On Tuesday, the water protection group announced the findings of monitoring data it collected on the lake last year. The result was that chlorophyll, which is an indicator of algae, reached its highest level seen in two decades of water monitoring.
“Our region’s prosperity depends on a healthy Lake Lanier,” Chattahoochee Riverkeeper Headwaters Director Dale Caldwell said. “The high algae levels that we saw in 2019 indicate that we need to do a better job of controlling the amount of nutrients flowing into the lake.”
Chattahoochee Riverkeeper officials said the chlorophyll levels on the lake increased by 3.72 ug/ L from 2018 to 2019. The increase had only averaged 0.17 ug/ L per year from 2000 to 2018, the group said.
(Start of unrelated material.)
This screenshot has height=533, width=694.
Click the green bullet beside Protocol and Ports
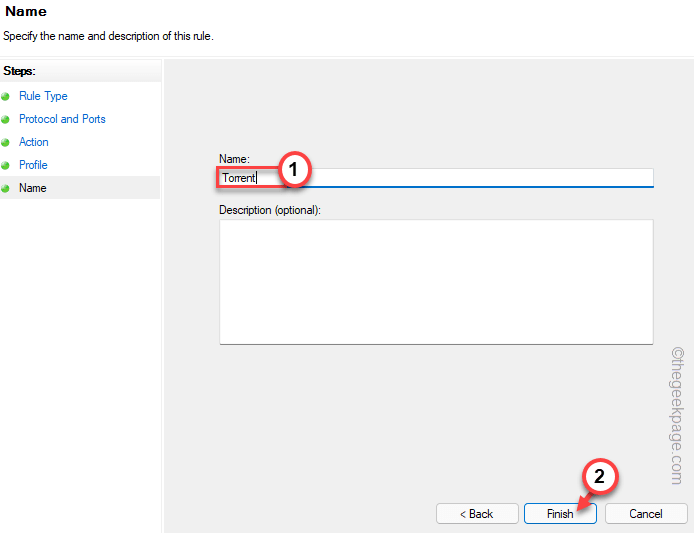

The reason why the lake's chlorophyll levels are important is because they can affect the quality of water pulled from the lake to serve area residents, affecting its taste and smell. It can also lead to higher costs to communities to treat the water to get it to the point that it meets safe drinking standards.
Algae blooms occur if too many nutrients are flowing into the lake with Chattahoochee Riverkeeper saying pollution from industrial facilities, agricultural operations, sewage treatment plants and stormwater runoff can increase algae blooms.
The Georgia Environmental Protection Division began monitoring the lake in 2000 by taking water samples. In 2010, Chattahoochee Riverkeeper began doing its own testing, once a month from April to October, at 10 sites around the lake.
Riverkeeper officials said a federally-required clean-up plan began to be activated in recent years as chlorophyll levels exceeded the maximum level set by the state. The organization said the 2019 data was proof that implementation of the plan by local governments and utilities, among other lake stakeholders, needs to be expedited.
“This alarming spike in chlorophyll levels highlights the need for this cleanup plan,” Riverkeeper Jason Ulseth said. “We will be doing everything we can to make sure that those who manage the sources of the excess nutrients flowing into Lake Lanier are taking action to address this public health threat as quickly as possible.”